I found a box of plasters, applied one to my poorly finger and apologised to the cats for the delay. Carefully, I gathered up all the food than fed the little angels. A pungent smell led me to the discovery that the top had detached from one of the bottles of cleaner, allowing its contents to leak over the utility room floor. The stuff was called Lime Lite, a particularly powerful little blighter which I use to get the most stubborn deposits off the sides of the shower. The scale of the spill was reasonably small, a few sheets of kitchen towel were all that was needed. All I had to do was to go upstairs, pull down the loft ladder, ascend, fish about a bit then descend clutching a fresh supply of kitchen towels. I then cleaned up the spill. When I went to throw away the soaked tissue in the kitchen bin, it was so full they wouldn't fit. With great difficulty, for the bin had been subject to several days of intense pressure every time an additional item had been added, I managed to extract the bin liner and carry it out to the wheelie bin. There were no bin liners left under the sink, I had to go out to the garage for a fresh supply, pop one in the bin and dispose of the tissues.

Feeding the cats was a microcosm of my whole day. Nothing was easy. If a thing could go wrong, it seemed to. Even my chickens were misbehaving, invading the conservatory when I have told them time and again not to come in the house. I got one egg, that's all, only one egg from four chickens.

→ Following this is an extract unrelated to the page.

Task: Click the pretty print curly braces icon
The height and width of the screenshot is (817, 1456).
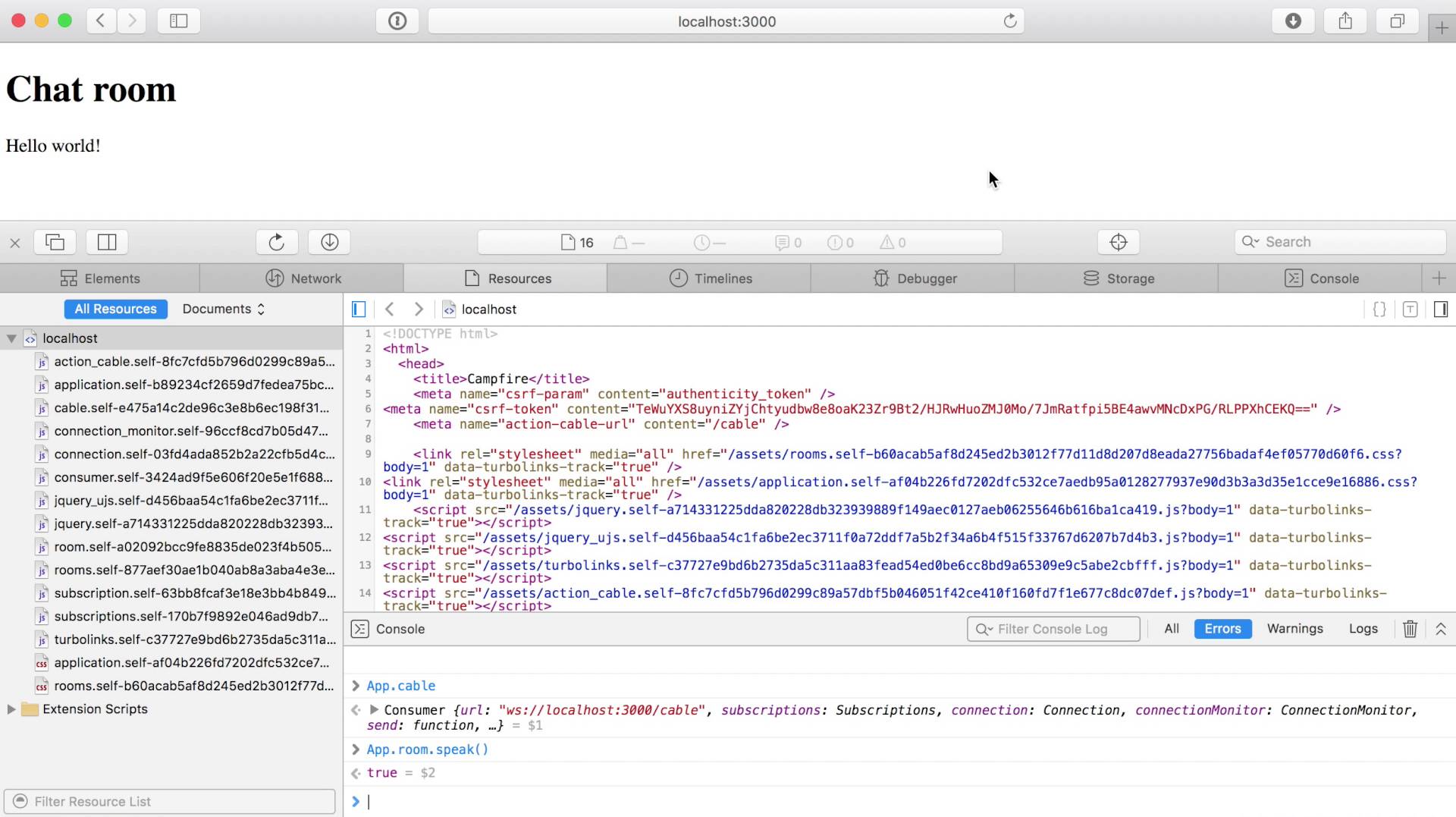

Today, I also got one egg. Yippee, one beautiful egg just for me.

The hot water stopped working. I bathed using a kettle of hot water and the bucket. It was like being in India again, joyful.
The wind and rain snarled at me all day, I rejoiced at the warmth in my office.

I can't help having good days and not so good days. It's not what happens, it's how I'm feeling. If I had the choice I'd choose happy, but I don't always give myself the choice.